ここまで言ったところで周囲のメンツもさすがに気づいた。

「ま、まさか・・・」

「け、けどさ・・俺、見えちまったんだよ・・」

「な、何をだよ。」

「あの幼女の腕に教会の腕輪がついてたのを・・」


「・・・」

「・・・」

「・・・」

「・・・」

「・・・」



・・・現実は残酷だ。

噂は真実だったんだな。



「あのお方が、クテン様だったんだな。」

「ってことは、あの美人・・・ゴホン。あの白銀の男性は・・」

「元第一王子、天才王子と名高い、予言者イリス様だったんだな。」


・・それから先のことは正直あまり覚えていない。

そして、俺は気づいた。

現実は場合によっては、知らない方が幸せだと。

噂は噂のままにして追求するのは今後はやめておこうと。


噂は真実だった。

全部本当だったんだ。

実力は見ていないが、傍にいるだけで嫌でも分かった。

アレだけ濃密な魔力を纏っているなら強くないわけがない。


そして、噂以上にどっちも美人だった!



ちなみに、頂いたマフラーにはなぜか招き猫の刺繍がされており、後にギルドで調べてもらうと【適温】と【浄化】が込められていることが判明した。

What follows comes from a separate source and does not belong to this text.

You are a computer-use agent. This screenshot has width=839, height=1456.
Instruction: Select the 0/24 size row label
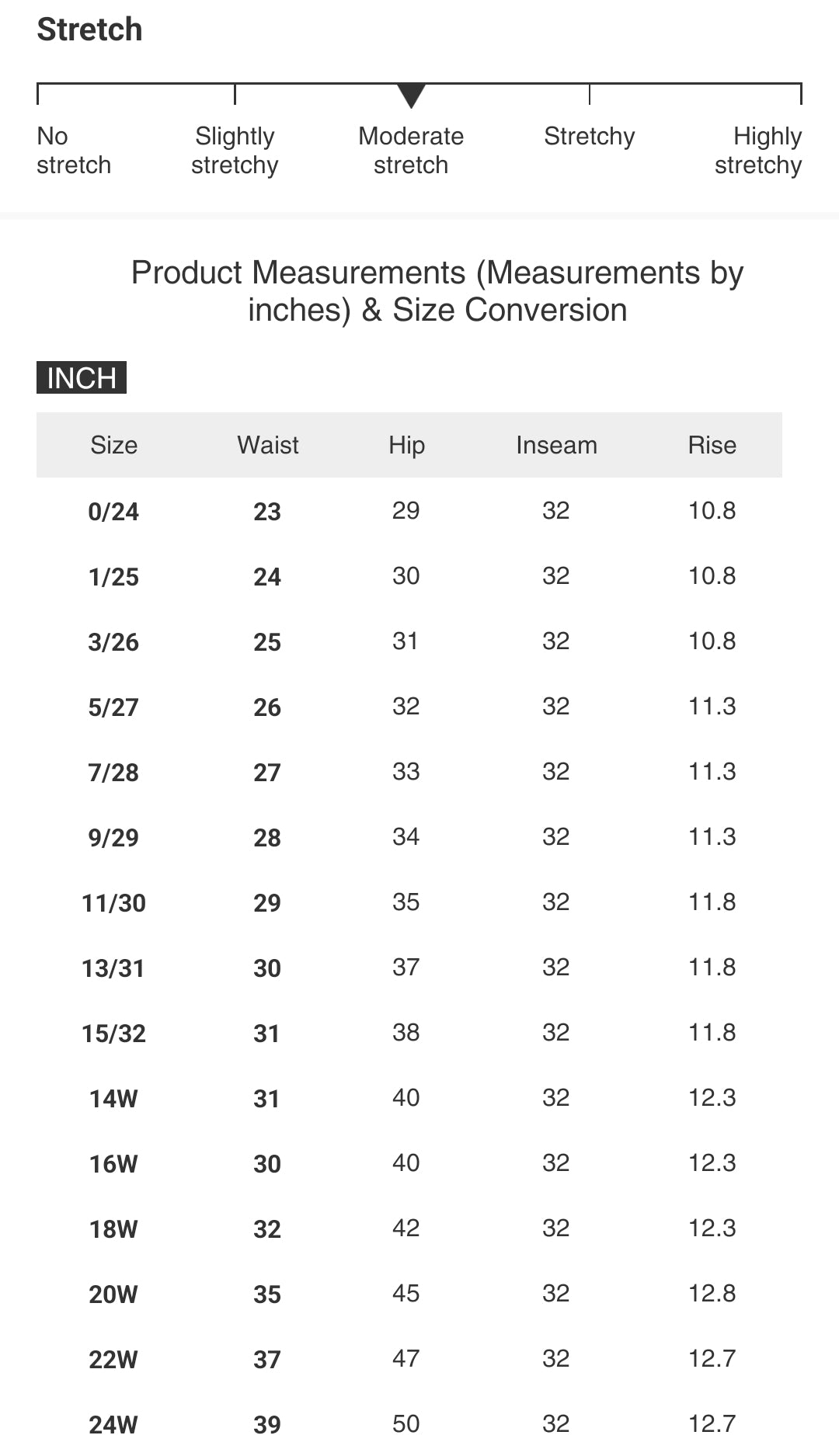point(113,512)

それと、もう1人の門番のには蔦とバラの花の刺繍で、【適温】【速乾】【防汚】が込められていた。

あいつのが3つもついていることにちょっぴり嫉妬したが、込められてる魔法から考えると俺のとあまり変わらないんじゃないかと素人ながらに納得させた。

浄化は魔力を込めなければ発動しないが逆を言えば発動させればいつでもきれいになれるんだからな。




・・・よし。

俺、もっと真面目に頑張ろう。

そして、いつかクラリティ王国に行く。

そこに勤めることが出来なくても良いから遊びでも良いからクラリティ王国に行ってみたい。

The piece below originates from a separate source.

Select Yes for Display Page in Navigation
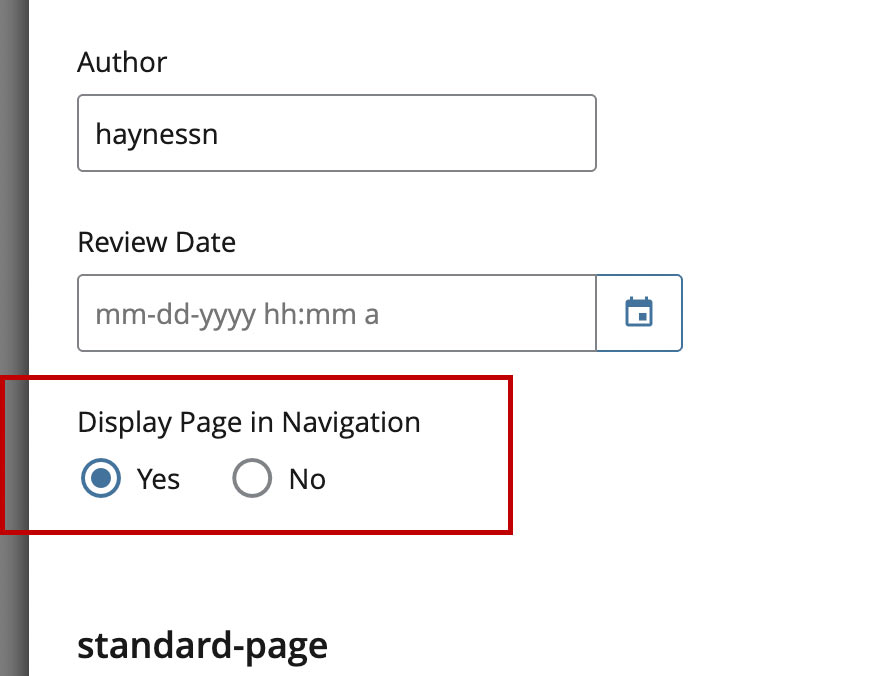The image size is (896, 676). [x=100, y=478]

これまでの俺自身は黒歴史認定してこのマフラーをもらった時から新しい俺として世のため人のために頑張ろう。




そして、あわよくばクラリティ王国で過ごしたい。

あんな素晴らしいお方が治める国なんだ。

良い国に決まってる!



それから、俺はよく俺を知ってる人たちに良い意味で変わったなと言われるようになった。

当然だ。

過去の俺と今の俺は自分で別人扱いしてるんだからな!


俺は、変わるんだ。

あの人のように金持ちになろうが身分が高くなろうが傲慢に、自分勝手にならないんだと。

それは、まさしく過去の俺がその駄目な例の代表作だった。


よし、もっと頑張ろう。

俺が変われるきっかけを下さってイリス様、そしてその運命を授けて下さった神に感謝致します。

こうして、イリスは無自覚に自身の国の信者・・もとい、クラリティ王国移住希望者を増やしているのでした。

そして、フリージアも同じように無自覚に様々な人が心を入れ替えて真面目に生きようとさせる人たちを増やしてます。

・・そう言う部分をみていると親子だなぁとしみじみと思います。

親子揃って同じようなことをしでかしてる・・。